A health insurance company implements a machine learning solution for their customer database powered by natural language processing to ensure greater accuracy in their network confirmation process.


Our client is a health sector insurance company with a large data network of health service providers. Their main prospects are companies and organizations that have collective health insurance policies for their employees or members, and they receive daily information about health services providers used by these prospects. Our client needs to compare and match that information against its network, which is in multiple databases with unstructured data files, to determine which providers are part of it and which ones are not. The key issue in matching this date is that the providers' and facilities' names and addresses normally do not exactly match with those of our client's network. Matches should take place on different levels and a manual comparison between names and identifiers is often required to assure a minimum level of certainty in the results. This process took the current client team of seven employees an entire day to perform the task manually while being vulnerable to human error and requiring exhaustive training. To alleviate these problems, our client requested that Apex automate this matching via a machine learning (ML) natural language processing (NLP) solution. 

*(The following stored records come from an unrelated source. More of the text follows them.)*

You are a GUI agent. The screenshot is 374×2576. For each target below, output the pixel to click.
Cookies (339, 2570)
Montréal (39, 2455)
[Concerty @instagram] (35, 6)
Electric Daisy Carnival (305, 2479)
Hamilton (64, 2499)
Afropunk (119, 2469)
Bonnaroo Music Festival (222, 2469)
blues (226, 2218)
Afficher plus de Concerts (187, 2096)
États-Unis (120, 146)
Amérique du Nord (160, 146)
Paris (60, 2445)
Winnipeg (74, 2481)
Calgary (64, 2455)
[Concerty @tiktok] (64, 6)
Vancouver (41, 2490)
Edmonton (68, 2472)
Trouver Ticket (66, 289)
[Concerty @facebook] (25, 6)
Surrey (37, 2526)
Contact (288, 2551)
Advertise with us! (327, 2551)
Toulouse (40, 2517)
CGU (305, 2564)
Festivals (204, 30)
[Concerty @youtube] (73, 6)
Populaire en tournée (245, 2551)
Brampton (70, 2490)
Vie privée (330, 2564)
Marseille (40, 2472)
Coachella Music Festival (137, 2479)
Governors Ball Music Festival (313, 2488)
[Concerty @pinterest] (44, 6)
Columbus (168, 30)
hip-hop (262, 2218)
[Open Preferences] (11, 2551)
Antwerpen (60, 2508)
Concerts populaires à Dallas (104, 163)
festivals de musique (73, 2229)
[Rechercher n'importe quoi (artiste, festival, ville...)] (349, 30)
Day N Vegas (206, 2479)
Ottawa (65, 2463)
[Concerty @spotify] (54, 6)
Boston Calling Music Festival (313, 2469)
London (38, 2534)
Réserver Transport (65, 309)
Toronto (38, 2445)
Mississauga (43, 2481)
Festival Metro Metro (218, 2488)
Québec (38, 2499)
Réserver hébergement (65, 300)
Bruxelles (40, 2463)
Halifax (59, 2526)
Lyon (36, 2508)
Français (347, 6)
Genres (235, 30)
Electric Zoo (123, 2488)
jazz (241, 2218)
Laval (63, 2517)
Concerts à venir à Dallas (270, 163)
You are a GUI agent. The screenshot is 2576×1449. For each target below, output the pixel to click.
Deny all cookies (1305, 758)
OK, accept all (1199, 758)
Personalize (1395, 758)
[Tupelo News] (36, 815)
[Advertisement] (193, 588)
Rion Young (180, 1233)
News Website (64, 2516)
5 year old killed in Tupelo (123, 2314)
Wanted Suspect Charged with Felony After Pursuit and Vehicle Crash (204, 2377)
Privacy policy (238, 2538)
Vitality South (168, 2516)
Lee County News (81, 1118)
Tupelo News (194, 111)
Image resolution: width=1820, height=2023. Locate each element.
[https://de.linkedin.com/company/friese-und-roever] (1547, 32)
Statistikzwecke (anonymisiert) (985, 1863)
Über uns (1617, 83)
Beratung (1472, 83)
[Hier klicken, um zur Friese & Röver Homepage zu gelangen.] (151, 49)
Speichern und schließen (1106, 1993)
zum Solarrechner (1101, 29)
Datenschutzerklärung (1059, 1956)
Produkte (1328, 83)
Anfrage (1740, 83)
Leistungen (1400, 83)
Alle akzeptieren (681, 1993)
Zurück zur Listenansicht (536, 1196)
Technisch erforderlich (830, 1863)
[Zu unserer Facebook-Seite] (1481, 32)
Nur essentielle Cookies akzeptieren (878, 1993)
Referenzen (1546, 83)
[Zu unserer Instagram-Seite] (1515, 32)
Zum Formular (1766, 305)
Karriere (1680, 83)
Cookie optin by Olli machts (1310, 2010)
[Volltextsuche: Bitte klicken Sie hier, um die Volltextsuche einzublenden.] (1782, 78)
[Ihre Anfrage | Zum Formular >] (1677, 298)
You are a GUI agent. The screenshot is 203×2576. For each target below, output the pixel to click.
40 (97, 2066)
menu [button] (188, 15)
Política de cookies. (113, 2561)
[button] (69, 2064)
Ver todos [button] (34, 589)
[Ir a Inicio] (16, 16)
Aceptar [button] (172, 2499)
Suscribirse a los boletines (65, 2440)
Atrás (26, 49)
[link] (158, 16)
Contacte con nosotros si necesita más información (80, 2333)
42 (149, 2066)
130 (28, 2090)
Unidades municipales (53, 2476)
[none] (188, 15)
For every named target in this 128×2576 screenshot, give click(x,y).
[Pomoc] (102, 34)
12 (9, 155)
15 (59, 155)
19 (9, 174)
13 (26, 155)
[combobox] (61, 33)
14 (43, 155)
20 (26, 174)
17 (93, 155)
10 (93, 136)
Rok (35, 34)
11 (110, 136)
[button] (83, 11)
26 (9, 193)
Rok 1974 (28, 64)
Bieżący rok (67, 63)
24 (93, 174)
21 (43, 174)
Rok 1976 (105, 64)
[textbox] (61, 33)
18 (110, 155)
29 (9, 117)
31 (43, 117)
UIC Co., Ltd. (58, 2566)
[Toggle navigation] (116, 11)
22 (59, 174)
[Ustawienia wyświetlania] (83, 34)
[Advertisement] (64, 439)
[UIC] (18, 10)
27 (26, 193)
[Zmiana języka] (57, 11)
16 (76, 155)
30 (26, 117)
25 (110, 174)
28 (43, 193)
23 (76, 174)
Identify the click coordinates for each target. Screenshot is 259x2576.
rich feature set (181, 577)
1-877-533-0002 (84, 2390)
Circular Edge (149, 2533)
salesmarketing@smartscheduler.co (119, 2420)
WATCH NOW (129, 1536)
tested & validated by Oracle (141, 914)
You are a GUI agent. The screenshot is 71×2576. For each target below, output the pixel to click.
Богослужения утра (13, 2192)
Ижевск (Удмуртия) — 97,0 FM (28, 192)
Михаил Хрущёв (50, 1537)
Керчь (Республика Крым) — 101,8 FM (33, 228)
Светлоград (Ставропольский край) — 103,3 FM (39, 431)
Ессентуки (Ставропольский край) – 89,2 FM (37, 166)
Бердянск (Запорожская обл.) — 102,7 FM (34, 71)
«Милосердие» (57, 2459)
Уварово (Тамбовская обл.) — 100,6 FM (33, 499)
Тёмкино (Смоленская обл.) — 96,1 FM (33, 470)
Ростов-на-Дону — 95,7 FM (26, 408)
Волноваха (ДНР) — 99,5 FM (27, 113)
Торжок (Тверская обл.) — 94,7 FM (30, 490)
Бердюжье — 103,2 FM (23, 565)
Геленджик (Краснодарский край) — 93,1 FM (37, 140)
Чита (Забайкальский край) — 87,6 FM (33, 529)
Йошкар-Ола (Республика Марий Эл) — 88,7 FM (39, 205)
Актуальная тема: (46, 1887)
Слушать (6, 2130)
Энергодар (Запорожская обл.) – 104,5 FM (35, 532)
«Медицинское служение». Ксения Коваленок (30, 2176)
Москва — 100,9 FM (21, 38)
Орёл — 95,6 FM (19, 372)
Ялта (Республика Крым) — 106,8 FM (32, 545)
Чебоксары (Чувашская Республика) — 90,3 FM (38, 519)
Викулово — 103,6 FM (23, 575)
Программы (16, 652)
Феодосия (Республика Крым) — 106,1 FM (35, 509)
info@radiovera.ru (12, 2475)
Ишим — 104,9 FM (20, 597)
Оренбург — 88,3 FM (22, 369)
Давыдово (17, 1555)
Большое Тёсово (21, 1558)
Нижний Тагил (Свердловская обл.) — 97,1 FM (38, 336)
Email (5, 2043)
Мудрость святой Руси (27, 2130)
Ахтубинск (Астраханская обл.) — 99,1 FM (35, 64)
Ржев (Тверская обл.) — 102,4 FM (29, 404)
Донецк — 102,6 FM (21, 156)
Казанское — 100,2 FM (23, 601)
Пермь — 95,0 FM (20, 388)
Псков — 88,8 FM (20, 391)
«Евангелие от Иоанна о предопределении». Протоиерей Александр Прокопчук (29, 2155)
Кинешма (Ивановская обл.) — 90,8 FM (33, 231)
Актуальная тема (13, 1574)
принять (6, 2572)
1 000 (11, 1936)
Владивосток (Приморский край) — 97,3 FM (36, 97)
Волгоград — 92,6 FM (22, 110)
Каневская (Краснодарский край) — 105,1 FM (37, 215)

1,080 Employee Hours Saved Monthly


Our team defined and constructed a Python framework that allows for the identification and standardization of unstructured data into structured datasets. They then built a staging layer of all the client's relevant internal databases and defined a pipeline strategy to perform the following tasks: 

  • Standardize providers' data and provide the ability to upload it into a PostgreSQL database on demand and automatically. 
  • Delimit best matching candidates with analytics algorithms, then calculate similarity using NLP on those candidates and construct a confidence ratio matrix on them to feed a ML classification model. 
  • Train and incorporate a K-Nearest Neighbors (KNN) model to group the best matches according to the match types defined by the user. 
  • Store match results in the database and provide results with a confidence level ratio. 
  • Construction of a Flask UI to upload the ingested data, monitor the pipeline progress, and download the results from an internal PostgreSQL database. 


Our team built a programmatic automated solution that can compare new providers' data files against the large amount of data within the client's network. The solution uses an NLP ML to define and quantifies a confidence ratio to identify the best matches. It also uses an ML KNN classification model to classify the type of match according to definitions defined by the client. This process takes less than two hours, saving 1,080 working hours monthly, and delivers greater confidence in the final product. This tool feeds into a user interface where the team can make one final revision on non-matching cases to allow for atypical cases. The results the tool generates are also backend stored in a normalized database for direct backend consumption for the client.